«More Like This» in hybris Solr search

Category: Other Author: Rauf ALIEV 5 February 2017 No comments

The MoreLikeThis search component (MLT) enables users to query for documents similar to a document in their result list. Solr has MLT module since version 1.3, but Hybris doesn’t use it at all. I was wondering if it is possible to leverage MLT in hybris and how good the results will be. I managed to create a working prototype, but the apparent simplicity of MLT integration nevertheless obscures some unexpected challenges and problems. I haven’t found a best solution for the task yet as I see it, so but some findings and preliminary results worth spreading in our community to help others go this way. MoreLikeThis component fetches the products with the similar term vectors. A term vector is a data structure that holds a list of all the words that were in the field and the number of times each word was used (excluding words that it considers to be “stop words”). SOLR loops over the fields and retrieves term vectors for each of the fields in the document we’re analyzing. For each of the terms, SOLR finds the field that contains the most instances of the given term and then calculates the score. Then the module selects the top K terms with highest score to form a disjunctive query of these terms. Simply put, it displays the products that have the closest set of top words.

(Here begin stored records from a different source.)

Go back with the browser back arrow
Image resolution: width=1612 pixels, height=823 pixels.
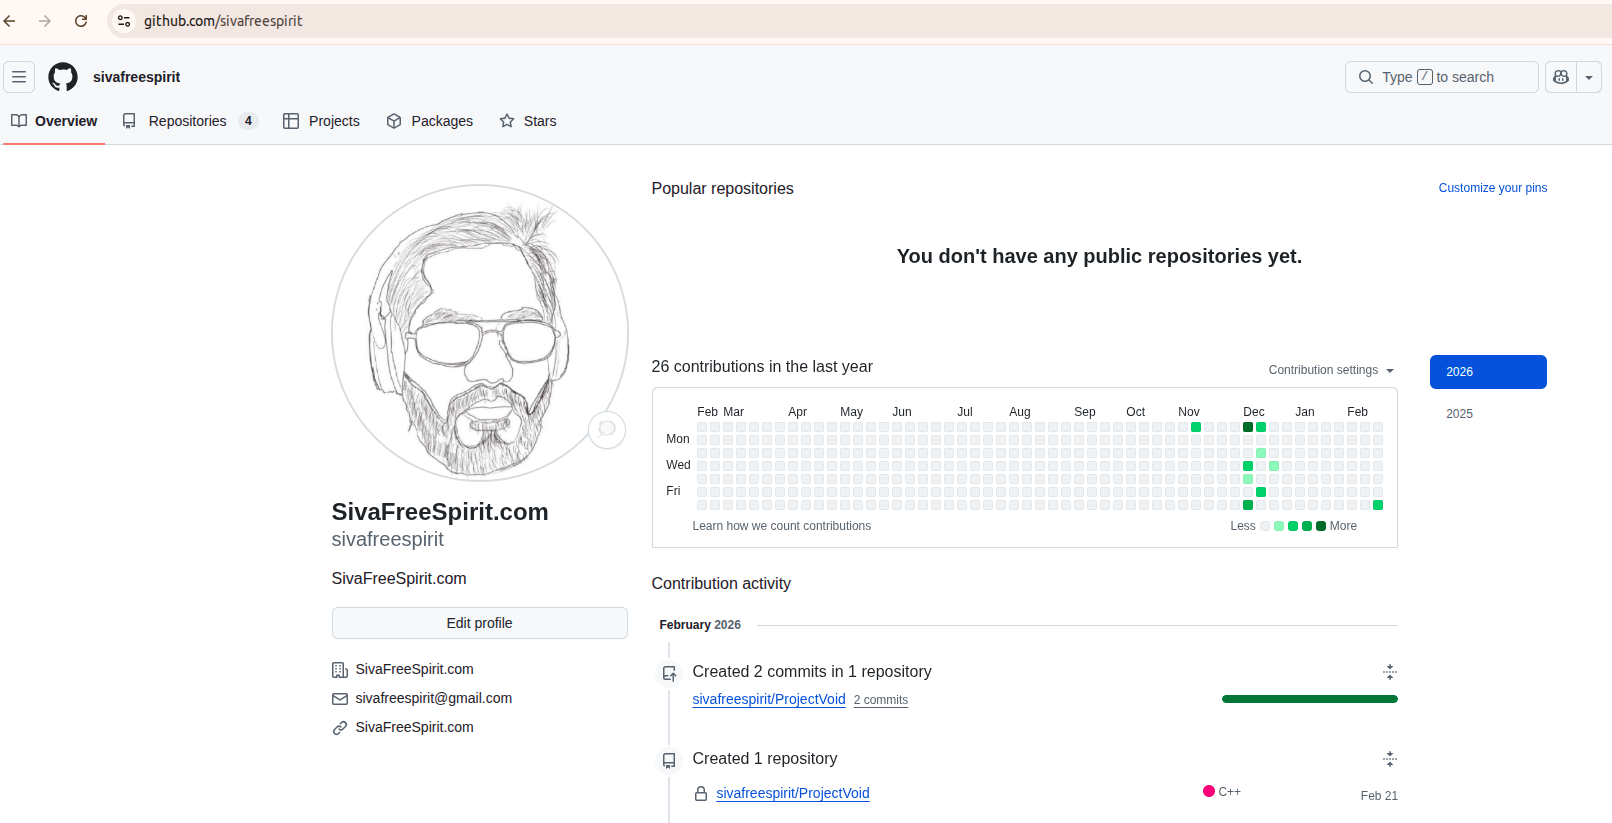point(10,21)
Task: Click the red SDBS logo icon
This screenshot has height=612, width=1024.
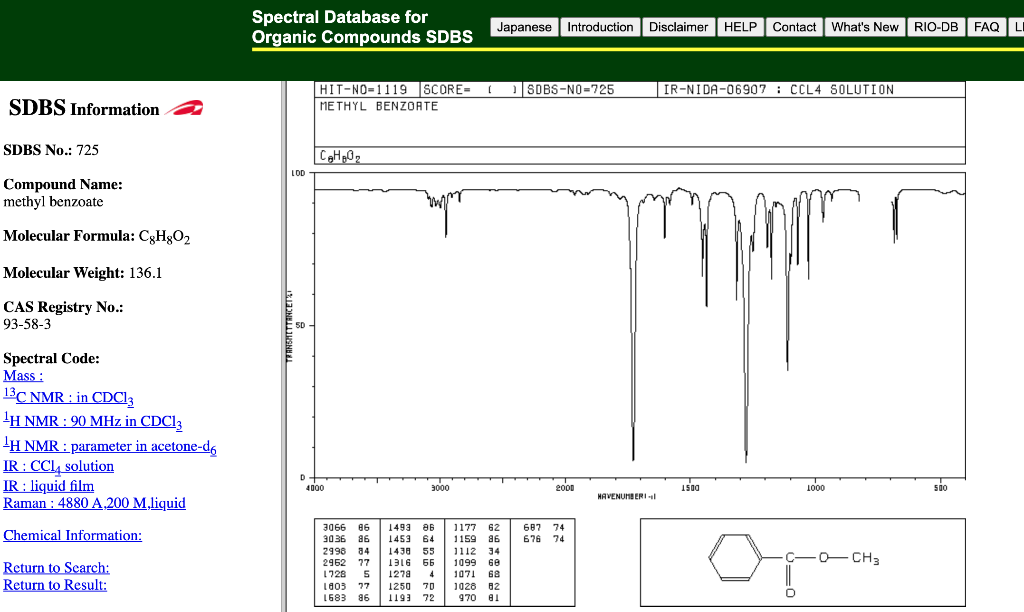Action: coord(185,108)
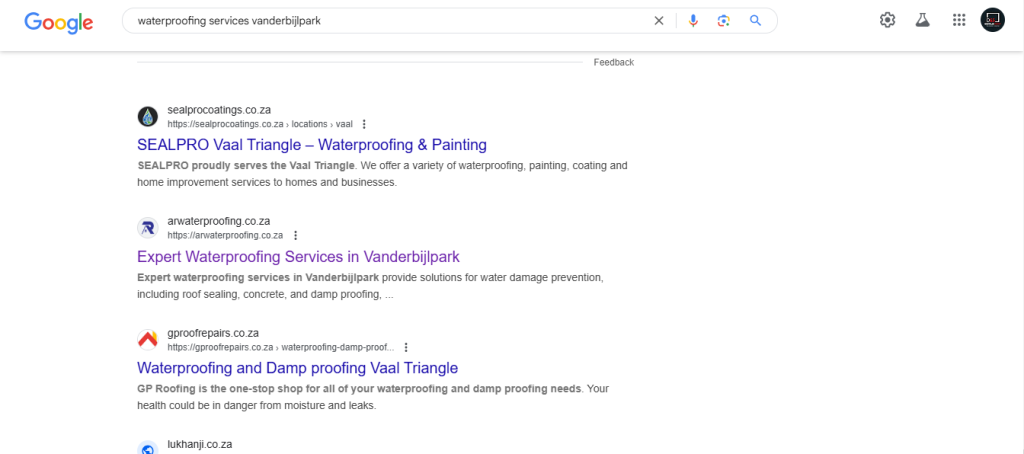
Task: Click the arwaterproofing.co.za site favicon
Action: click(148, 228)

For example, for the product “CAMERA TAPE DIGITAL 90MIN 2PK” the system creates a request:

fulltext_en: Any of these terms:
- 500, 825, 860, camcord, cld, clean, comput, digit, digital8, ideal, line, loss, make, min, mode, perfect, possibl, record, resolut, tape, transfer, v825cld, videotap
category_string_mv: Any of these terms:
- 585
- 604

These words are most frequently used terms in the indexed product attributes. Let’s try to see similar products for DIGITAL CAMERA TRIPOD:

Right window show results for fulltext_en =(1.35, 135, 20.9, 209, adjust, aluminum, anod, attach, bubbl, camera, easi, feet, fold, head, leg, lock, nylon, plate, read, rubber, run, skid, stand, tall, tripod).

Challenges

Fetching recommendations

First, hybris uses SOLR 6.1 and SolrJ library for 6.1. In this version of the library MoreLikeThis is not supported. It means that the library is not able to parse the SOLR response correctly and hybris ignores the section MoreLikeThis completely. hybris is not tested with solrj > 6.1, so it is risky to replace the library with the version 6.3 where these methods are supported. However, if you are able to test it thoroughly, it might be a solution. In my PoC, I use the existing library capabilities to parse the Solr response that is not supported natively. Specifically, I used SolrSearchResult.getSolrObject().getResponse().get(“moreLikeThis”)) to access to the list of recommendations. To set up request parameters, I used

searchQuery.addRawParam("mlt", "true");
searchQuery.addRawParam("mlt.fl", "fulltext_en,catalogVersion,category_string_mv");
searchQuery.addRawParam("mlt.count", "10"); //count of documents in the response
searchQuery.addRawParam("mlt.mindf", "2"); //min document frequency
searchQuery.addRawParam("mlt.mintf", "1"); //min term frequency

Facets

This module is poorly documented, and it seems that faceting had worked before, but in the last versions of Solr they are no longer work with the results provided by the module. Some sources say that it should work if the module is used as a request handler, but it seems that at least in hybris solr 6.1 it is not true. However, you can use (parse) the request generated by MoreLikeThis, and execute it via regular solr select method. In this case the facets will be supported because it is a normal way of fetching data.

Catalog versions

Catalog versions are not supported by MoreLikeThis, because it knows nothing about hybris 🙂 So the recommendations contain the results from both catalog versions. The solution is to filter it before displaying. For the simplest case, with two catalog versions, Online and Staged, it is not rocket science.

Field types

The fields on which to perform MLT must be indexed and of type

string

. MLT is not designed to work with the double values (“similar prices”).

Accuracy issues

Sometimes the algorithm shows some products as similar to the selected one, but from the customer’s perspective the proposed items have nothing in common with the original products. In the video below I demonstrate this case. The smaller the product set, the more likely you will face this situation. The less words are used to describe the products, the less accuracy you will have.